▶ **Page excerpt**
........

Oral Antibiotic Therapy May Select for Common Opportunistic Pathogens Responsible for Nosocomial Infections

This study by Raplee, et al. (2021) aims to confirm gut microbiota shifts in an animal model of antibiotic treatment to determine whether antibiotic use favors pathogenic bacteria.

The researchers utilized next-generation sequencing and in-house metagenomic assembly and taxonomic assignment pipelines on the fecal microbiota of a urinary tract infection mouse model with and without antibiotic treatment.

Antibiotic therapy decreased the number of detectable species of bacteria by at least 20-fold. Furthermore, the gut microbiota of antibiotic treated mice had a significant increase of opportunistic pathogens that have been implicated in nosocomial infections, like Acinetobacter calcoaceticus/baumannii complex, Chlamydia abortus, Bacteroides fragilis, and Bacteroides thetaiotaomicron. Moreover, antibiotic treatment selected for antibiotic resistant gene enriched subpopulations for many of these opportunistic pathogens.

Oral antibiotic therapy may select for common opportunistic pathogens responsible for nosocomial infections. In this study opportunistic pathogens present after antibiotic therapy harbored more antibiotic resistant genes than populations of opportunistic pathogens before treatment. The researchers say their results demonstrate the effects of antibiotic therapy on induced dysbiosis and expansion of opportunistic pathogen populations and antibiotic resistant subpopulations of those pathogens. Follow-up studies with larger samples sizes and potentially controlled clinical investigations should be performed to confirm their findings, they add.

Reference: Raplee I, Walker L, et al. Emergence of nosocomial associated opportunistic pathogens in the gut microbiome after antibiotic treatment. Antimicrobial Resistance & Infection Control. Vol. 10, No. 36. 2021.

........

Repeat the passage of the antibiotic study summary starting at "This study by" and ending at "favors pathogenic bacteria.". The data that follows has no connection to the text above.

▶ **Records**
........

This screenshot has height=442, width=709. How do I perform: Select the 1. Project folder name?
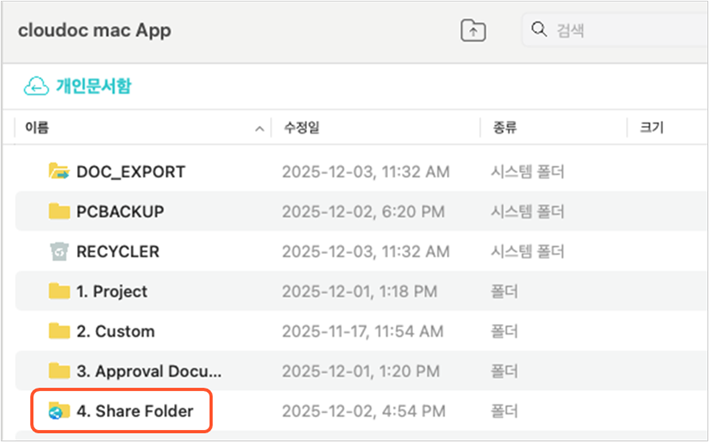pyautogui.click(x=112, y=291)
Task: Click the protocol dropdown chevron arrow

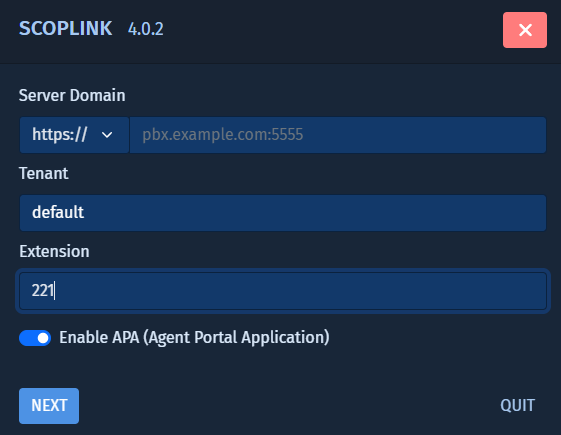Action: [107, 135]
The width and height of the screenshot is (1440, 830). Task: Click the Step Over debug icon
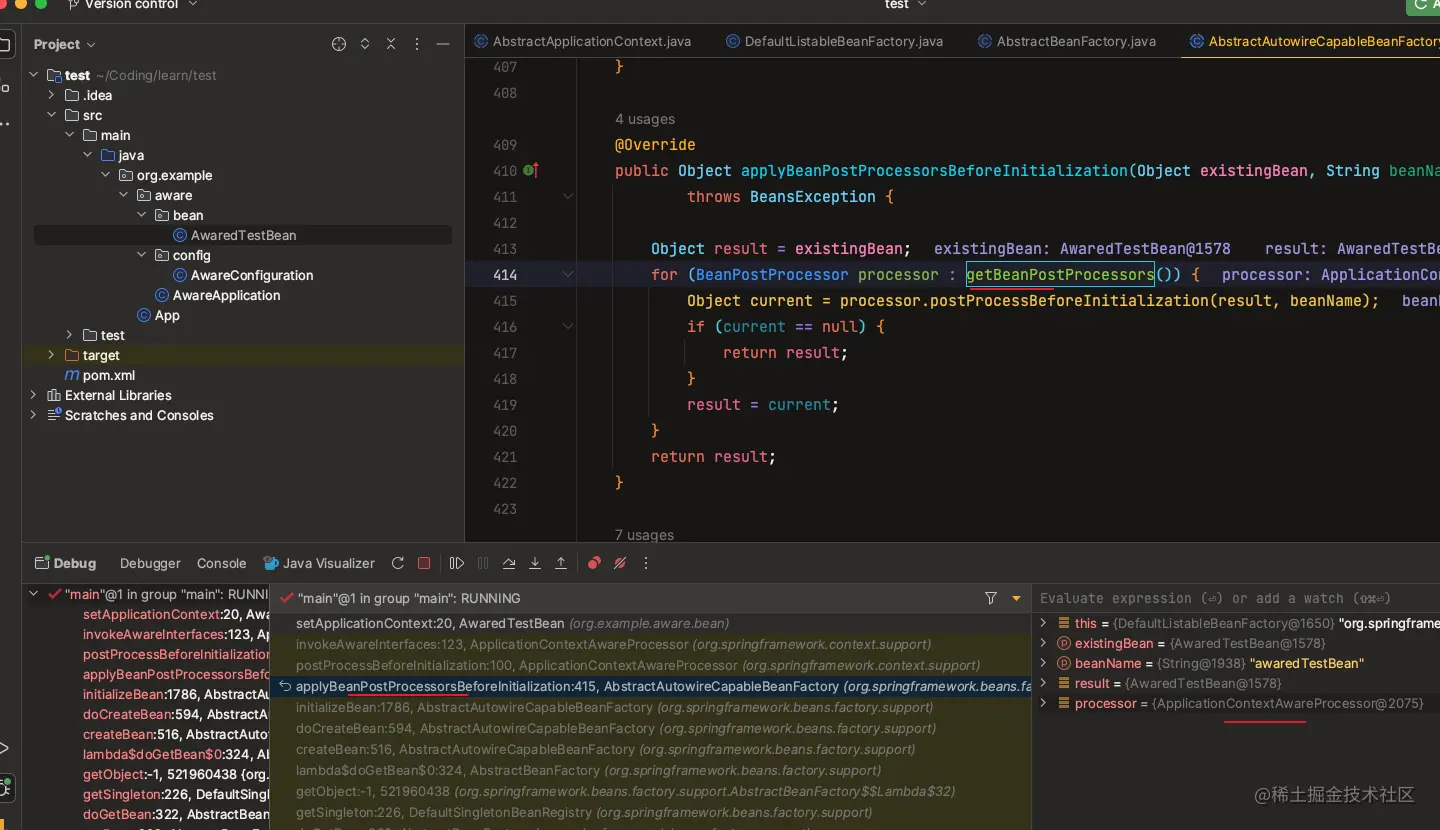click(509, 563)
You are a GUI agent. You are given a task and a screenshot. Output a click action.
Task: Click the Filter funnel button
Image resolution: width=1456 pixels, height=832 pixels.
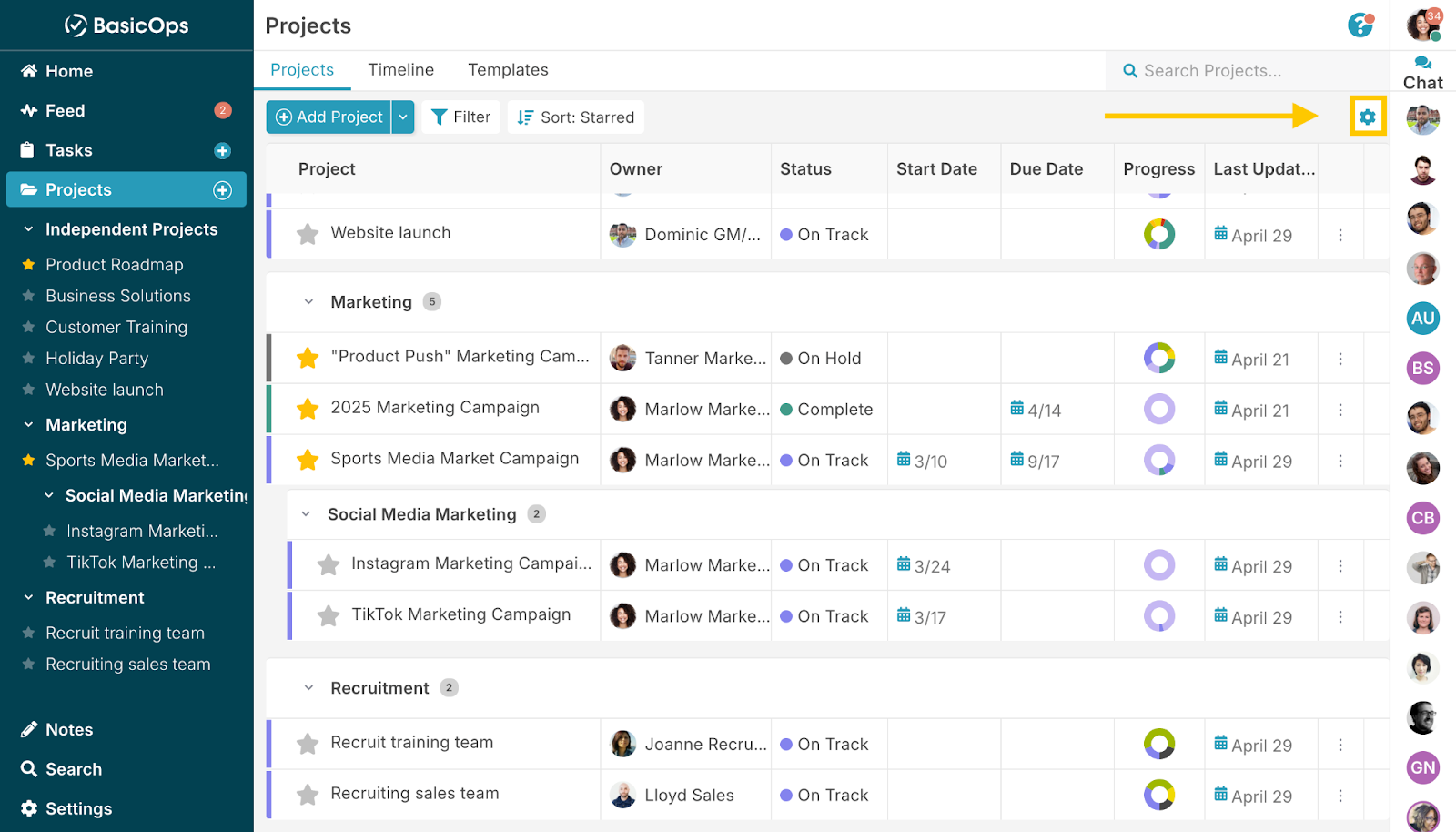pyautogui.click(x=460, y=117)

........

▶ **Exercise output**
This study by Raplee, et al. (2021) aims to confirm gut microbiota shifts in an animal model of antibiotic treatment to determine whether antibiotic use favors pathogenic bacteria.